[Records contained in a dataset]
----
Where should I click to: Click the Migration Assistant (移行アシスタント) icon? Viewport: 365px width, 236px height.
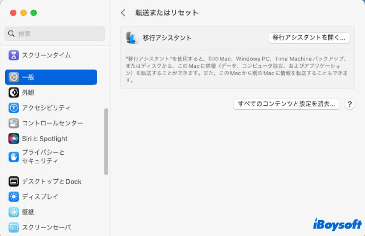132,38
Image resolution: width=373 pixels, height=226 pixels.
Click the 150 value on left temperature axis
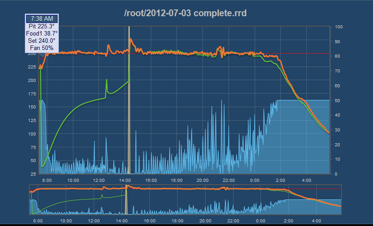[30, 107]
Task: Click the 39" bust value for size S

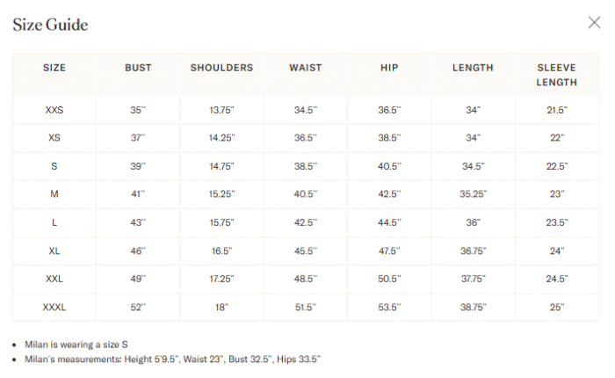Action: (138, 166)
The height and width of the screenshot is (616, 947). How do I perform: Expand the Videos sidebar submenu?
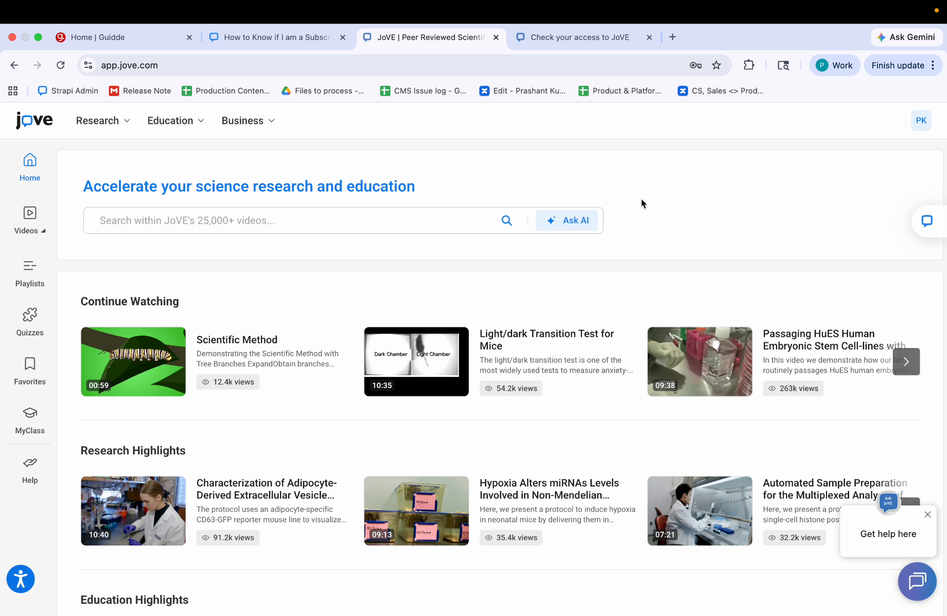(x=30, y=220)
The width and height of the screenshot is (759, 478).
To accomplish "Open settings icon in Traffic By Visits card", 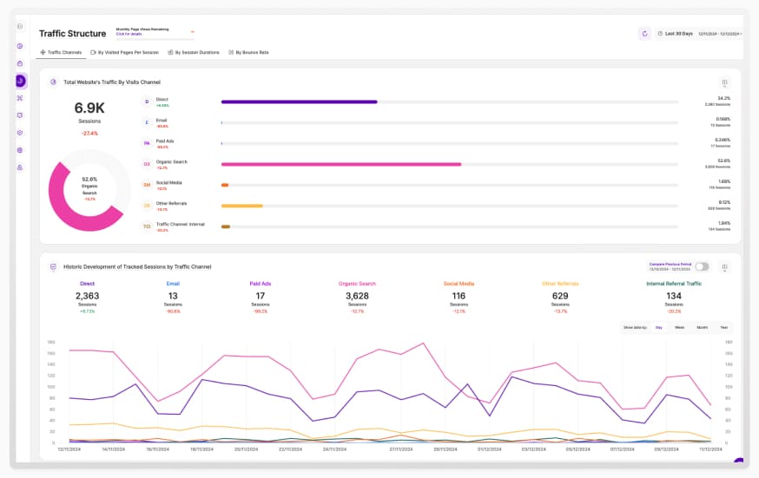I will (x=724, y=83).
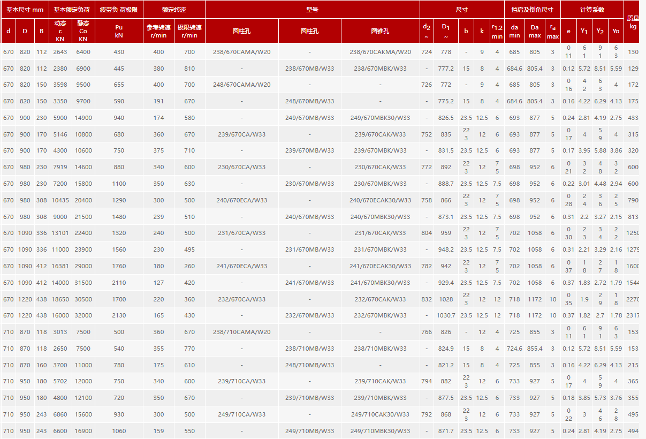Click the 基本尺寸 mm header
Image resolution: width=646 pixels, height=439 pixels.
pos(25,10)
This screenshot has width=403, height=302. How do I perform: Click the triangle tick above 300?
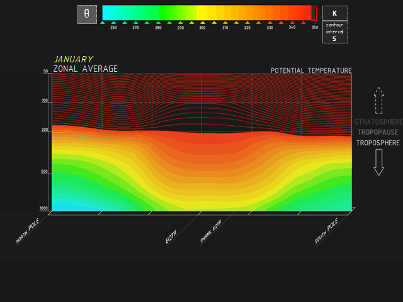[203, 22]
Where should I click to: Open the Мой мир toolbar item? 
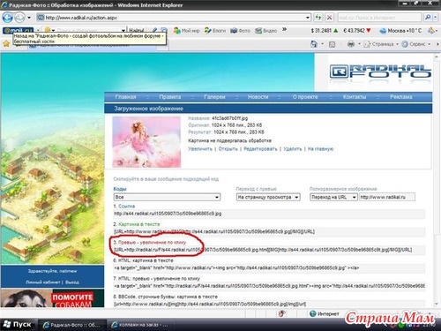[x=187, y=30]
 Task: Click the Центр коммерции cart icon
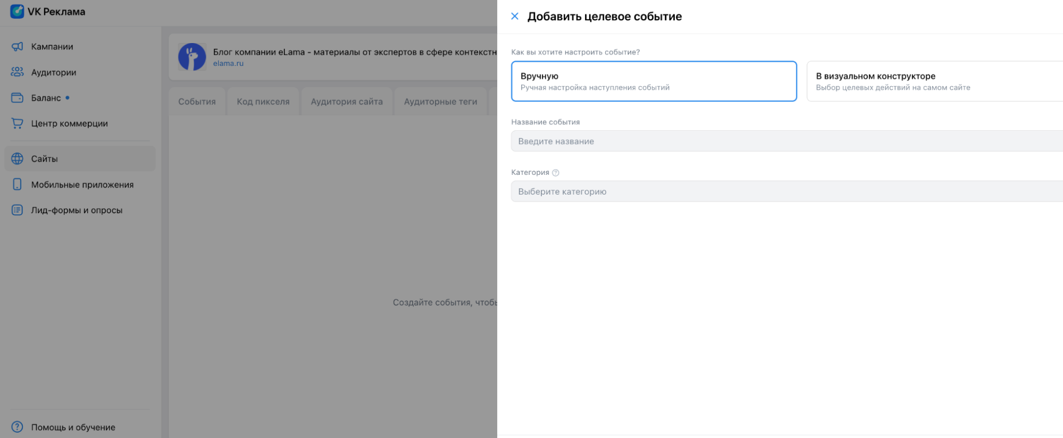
----
- **Instructions for the task**
Set out, exactly as given, the line that contains "Where should I click to: Open" along with each line after it through the end of the records above; omit the pictures.

- **Final answer**
Where should I click to: Open the Мой мир toolbar item? 
[x=187, y=30]
 Task: Click the Центр коммерции cart icon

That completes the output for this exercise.